Chatter about a Charter Commission in Holyoke
By Alex Ross, Turley Correspondent
HOLYOKE - Residents of the Paper City will soon know the candidates appearing on the ballot this November for seats on a Charter Commission, as the Sept. 22 deadline for nomination papers to be submitted inches ever closer.
In order to serve on the commission, that will be tasked with examining the structure and procedures as well as recommending changes to the city’s charter and government; one must be a registered Holyoke voter, acquire the signatures of at least 50 other fellow Holyoke voters, and have the necessary paper work and signatures handed into the city clerk by Sept. 22. The candidates will then be elected for membership in the upcoming November elections. Already some candidates have filed and submitted their papers.
“We have some people who have taken up nomination papers so far,” said Holyoke City Clerk Susan Eagan. “I’d say so far about 10 or 11.”

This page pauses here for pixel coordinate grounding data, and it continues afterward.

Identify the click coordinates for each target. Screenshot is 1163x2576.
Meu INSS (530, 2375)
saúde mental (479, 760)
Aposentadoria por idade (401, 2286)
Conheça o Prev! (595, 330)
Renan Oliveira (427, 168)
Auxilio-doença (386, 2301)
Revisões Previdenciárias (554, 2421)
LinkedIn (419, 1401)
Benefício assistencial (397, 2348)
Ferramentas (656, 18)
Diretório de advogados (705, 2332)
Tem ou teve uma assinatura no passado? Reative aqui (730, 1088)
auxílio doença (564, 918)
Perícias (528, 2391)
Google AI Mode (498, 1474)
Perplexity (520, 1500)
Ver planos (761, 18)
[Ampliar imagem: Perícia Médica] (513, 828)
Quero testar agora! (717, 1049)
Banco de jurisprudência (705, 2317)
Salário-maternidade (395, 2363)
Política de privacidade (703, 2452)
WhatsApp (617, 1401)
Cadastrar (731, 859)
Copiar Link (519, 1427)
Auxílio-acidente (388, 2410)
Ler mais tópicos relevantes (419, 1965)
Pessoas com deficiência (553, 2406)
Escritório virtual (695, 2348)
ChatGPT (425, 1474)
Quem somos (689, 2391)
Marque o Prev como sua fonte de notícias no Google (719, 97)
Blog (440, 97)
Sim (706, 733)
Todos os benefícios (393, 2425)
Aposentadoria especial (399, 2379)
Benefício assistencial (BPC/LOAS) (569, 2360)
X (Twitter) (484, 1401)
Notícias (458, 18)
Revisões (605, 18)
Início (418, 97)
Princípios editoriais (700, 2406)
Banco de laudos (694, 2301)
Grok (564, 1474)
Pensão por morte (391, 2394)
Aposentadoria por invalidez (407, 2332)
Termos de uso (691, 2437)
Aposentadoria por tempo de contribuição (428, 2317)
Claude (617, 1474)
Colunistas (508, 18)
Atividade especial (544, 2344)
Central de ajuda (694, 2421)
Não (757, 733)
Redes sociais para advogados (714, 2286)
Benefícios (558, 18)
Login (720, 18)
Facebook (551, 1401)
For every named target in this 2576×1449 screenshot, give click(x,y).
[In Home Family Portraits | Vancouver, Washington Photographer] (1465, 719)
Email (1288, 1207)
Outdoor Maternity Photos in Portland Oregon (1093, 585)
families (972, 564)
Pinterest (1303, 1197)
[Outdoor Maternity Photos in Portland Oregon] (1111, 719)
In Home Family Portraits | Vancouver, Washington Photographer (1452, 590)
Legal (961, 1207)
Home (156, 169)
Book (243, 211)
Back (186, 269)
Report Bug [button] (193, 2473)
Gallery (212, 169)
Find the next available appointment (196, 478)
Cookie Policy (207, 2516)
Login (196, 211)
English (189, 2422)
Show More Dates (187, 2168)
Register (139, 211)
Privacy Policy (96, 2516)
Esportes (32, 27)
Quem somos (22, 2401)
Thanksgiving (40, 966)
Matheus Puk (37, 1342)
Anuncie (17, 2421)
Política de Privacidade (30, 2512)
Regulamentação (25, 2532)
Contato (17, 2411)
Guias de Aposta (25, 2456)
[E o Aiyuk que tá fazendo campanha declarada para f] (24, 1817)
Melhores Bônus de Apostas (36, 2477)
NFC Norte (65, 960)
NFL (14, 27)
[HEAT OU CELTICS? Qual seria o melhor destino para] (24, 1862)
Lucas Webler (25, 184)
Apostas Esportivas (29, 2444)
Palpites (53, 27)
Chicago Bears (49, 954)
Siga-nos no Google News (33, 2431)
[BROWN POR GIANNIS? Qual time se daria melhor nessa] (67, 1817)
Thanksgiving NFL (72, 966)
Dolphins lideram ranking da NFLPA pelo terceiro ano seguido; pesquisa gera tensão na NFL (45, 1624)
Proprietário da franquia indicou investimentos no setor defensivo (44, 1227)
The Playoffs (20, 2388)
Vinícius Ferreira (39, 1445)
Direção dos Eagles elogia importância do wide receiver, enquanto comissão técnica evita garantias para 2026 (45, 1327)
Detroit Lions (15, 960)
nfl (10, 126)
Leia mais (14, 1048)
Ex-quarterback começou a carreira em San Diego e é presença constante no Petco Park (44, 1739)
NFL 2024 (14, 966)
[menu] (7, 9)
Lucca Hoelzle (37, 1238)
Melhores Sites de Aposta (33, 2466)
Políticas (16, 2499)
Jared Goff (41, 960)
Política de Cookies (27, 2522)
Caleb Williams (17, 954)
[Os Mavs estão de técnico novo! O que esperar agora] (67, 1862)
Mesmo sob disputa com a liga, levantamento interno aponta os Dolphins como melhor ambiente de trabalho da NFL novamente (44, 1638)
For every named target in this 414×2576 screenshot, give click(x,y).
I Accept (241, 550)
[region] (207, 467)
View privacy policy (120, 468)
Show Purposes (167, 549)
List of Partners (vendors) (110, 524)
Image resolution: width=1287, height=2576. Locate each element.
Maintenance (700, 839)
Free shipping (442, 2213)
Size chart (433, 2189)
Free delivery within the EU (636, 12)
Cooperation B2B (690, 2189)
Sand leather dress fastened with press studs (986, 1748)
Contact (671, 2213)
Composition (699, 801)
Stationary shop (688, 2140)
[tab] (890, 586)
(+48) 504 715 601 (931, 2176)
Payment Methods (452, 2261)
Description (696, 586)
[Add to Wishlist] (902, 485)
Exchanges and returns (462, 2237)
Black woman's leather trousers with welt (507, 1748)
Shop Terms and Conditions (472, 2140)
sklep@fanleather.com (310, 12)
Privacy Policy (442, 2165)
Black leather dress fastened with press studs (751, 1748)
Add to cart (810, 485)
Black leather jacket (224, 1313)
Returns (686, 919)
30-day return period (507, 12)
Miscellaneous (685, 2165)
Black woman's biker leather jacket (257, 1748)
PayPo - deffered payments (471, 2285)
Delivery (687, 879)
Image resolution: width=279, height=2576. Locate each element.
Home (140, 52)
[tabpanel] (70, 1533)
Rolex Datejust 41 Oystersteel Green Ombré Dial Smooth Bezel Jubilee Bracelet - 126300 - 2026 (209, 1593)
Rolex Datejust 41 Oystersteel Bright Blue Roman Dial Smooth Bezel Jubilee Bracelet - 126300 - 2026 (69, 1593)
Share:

Holyoke has not had such a Commission since 1973, and support from Holyoke’s 15 member City Council, the legislative body of the city, has been far from unanimous. In January a measure to create such a body was rejected by the Council by a razor thin margin of 8-7. However just two to three months ago the measure was voted on again, passing by 8-7.
The margin in both cases of a single vote demonstrates the contrasting positions of within the council. Advocates of the measure say that such an examination and changes are necessary and important in ensuring that the city government be more efficient and useful to the public in the 21st century. That there needs to be an inventory of what operates the best in a municipal government and what is lacking.
“My experience in my first term as a city councilor is city government is not as efficient as it could be,” said Rebecca Lisi, a first term Councilor that supports a Charter Commission. “Specifically our power to hold our appointees accountable in their appointed positions is fairly limited. The process, by which we pass city ordinances in my opinion, could be opened up so there is a lot more dialogue and discussion.”
Lisi says that the council rules governing a meeting are too limiting and should have more opportunity for citizen input. However, fellow Councilor John Brunelle, who represents the city’s fifth ward, says that public meetings and hearings offer ample opportunity, and that meeting rules can be suspended and are flexible enough to allow citizens and councilor’s alike to voice their ideas and sentiments on public issues.
Brunelle also adds that there are some issues; among others possibly making the positions of tax collector and City treasurer appointed positions rather then elected ones, or proposals regarding the size of the City Council; among others are worthy of discussions and that he is not opposed to all efforts at reform.
However Brunelle states that a charter commission would be too costly, too slow of a process that could take years for any changes to go into affect, and that from what he has heard there is little demand for the establishment of such a commission.
“There are certain changes I think we could look at and need,” said Brunelle. “But I have not gotten one call in regard to anybody for a charter commission or against a charter commission.”
According to the city clerk’s office there have been citizens who have advocated such a measure and that in the event that it was not voted to be placed on the ballot through a council vote; citizens if they desired could do so themselves if they were able to obtain the signatures of 15 percent of the city’s registered voters.
Either way, the membership of a Charter Commission will be determined this November, when citizens head to the polls and cast a ballot deciding the membership of such an entity. The Commission will then examine the current charter and mechanisms of the city government, before putting forth a series of reforms that will be distributed to the public and voted on in the 2011 elections.